O nome do médico é Márcio Cortês e sua especialidade é cirurgia em aparelho digestivo. A vasectomia é tão simples que não precisa de um especialista apenas para isso. Dizem que no futuro será coisa de ambulatório.

Escrevo isso pouco mais de 17 horas depois da operação. O dia seguinte é mais chato, mas á só uma chatice mesmo. Tomei banho pela manhã e apesar do curativo estar ensanguentado as feridas estavam secas e só pouca coisa inchadas em volta. Os pontos são quase imperceptíveis e creio que a cicatriz vai ser realmente invisível depois que os pontos caírem, o saco desinchar e os pelos aparecerem. O que sinto hoje sequer tem a ver com os cortes, mas com o efeito da anestesia. Os amigos que levaram pancadas no saco sabem da dor reflexa na barriga, que perdura levemente no dia seguinte. A dor é essa mesma, a de um sabonete que escorregou da sua mão e lhe acertou os ovos de raspão...
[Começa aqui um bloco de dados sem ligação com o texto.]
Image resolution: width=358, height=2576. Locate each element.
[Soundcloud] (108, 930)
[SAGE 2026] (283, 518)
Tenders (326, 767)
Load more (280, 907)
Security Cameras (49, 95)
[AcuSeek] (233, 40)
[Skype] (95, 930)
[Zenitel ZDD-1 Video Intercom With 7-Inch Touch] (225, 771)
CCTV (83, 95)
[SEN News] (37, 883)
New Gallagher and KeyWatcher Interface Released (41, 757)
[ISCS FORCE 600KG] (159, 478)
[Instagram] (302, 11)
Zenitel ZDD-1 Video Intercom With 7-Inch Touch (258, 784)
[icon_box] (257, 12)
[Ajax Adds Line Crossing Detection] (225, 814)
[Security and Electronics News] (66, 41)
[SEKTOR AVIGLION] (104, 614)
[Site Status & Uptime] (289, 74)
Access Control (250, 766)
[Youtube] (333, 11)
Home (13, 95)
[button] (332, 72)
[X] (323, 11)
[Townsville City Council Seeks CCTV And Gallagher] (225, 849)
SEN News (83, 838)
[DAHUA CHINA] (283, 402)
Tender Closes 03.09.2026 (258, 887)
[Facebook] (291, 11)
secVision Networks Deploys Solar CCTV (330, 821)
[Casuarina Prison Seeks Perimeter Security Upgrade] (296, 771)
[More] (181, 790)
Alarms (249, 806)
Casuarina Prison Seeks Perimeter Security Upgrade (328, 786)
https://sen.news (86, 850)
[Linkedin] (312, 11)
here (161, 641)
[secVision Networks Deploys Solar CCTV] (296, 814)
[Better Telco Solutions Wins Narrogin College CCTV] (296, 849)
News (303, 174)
...nada comparado ao que sentiria sua esposa no caso de uma laqueadura. Por fora, leva de três a seis meses para que as sete camadas cortadas se regenerem. Por dentro, a mulher vai continuar sentindo dores e sensações estranhas por anos! Se você tentou outros métodos anticoncepcionais e não funcionou e ainda tem mais de três filhos vivos, faça a vasectomia. É melhor e logo vais ficar bom. Não deixe que sua esposa passe por todo esse sofrimento, que é tão agressivo quanto uma cesariana. Estou com um atestado médico de três dias que vai engatar com o final de semana e ficarei só relaxando, mas há hospitais que lhe dão até uma semana pra ficar em casa. Quanto aos filhos, é muito difícil sustentar muitos filhos de uma vez, mesmo com ajuda, e tanto você quanto eles e a esposa sofrerão privações diversas durante muitos anos porque você não quis passar por algo que leva só uns minutos pra resolver e que não deixa qualquer sequela.


Vasectomia é um ato de amor para com seus filhos e esposa.

Um comentário:

ALMA MINHA, MUNDO TEU. disse...

Vasectomia é uma das maiores declarações de amor que um homem pode fazer para sua esposa! Uma cirurgia simples, diria até - boba! Mas na mulher é uma cirurgia grande, com muito mais riscos e de cicatrização tardia! Parabéns mano velho, por tamanha consciência, e principalmente por ter encontrado o seu amor nessa vida, que é curta demais! Deus os faça ainda mais felizes do que já o são! Parabéns!

obs: Márcio Cortez é um dos melhores cirurgiões do Amazonas, muito me espanta ele fazer essa cirurgia tão simples - que é a vasectomia masculina!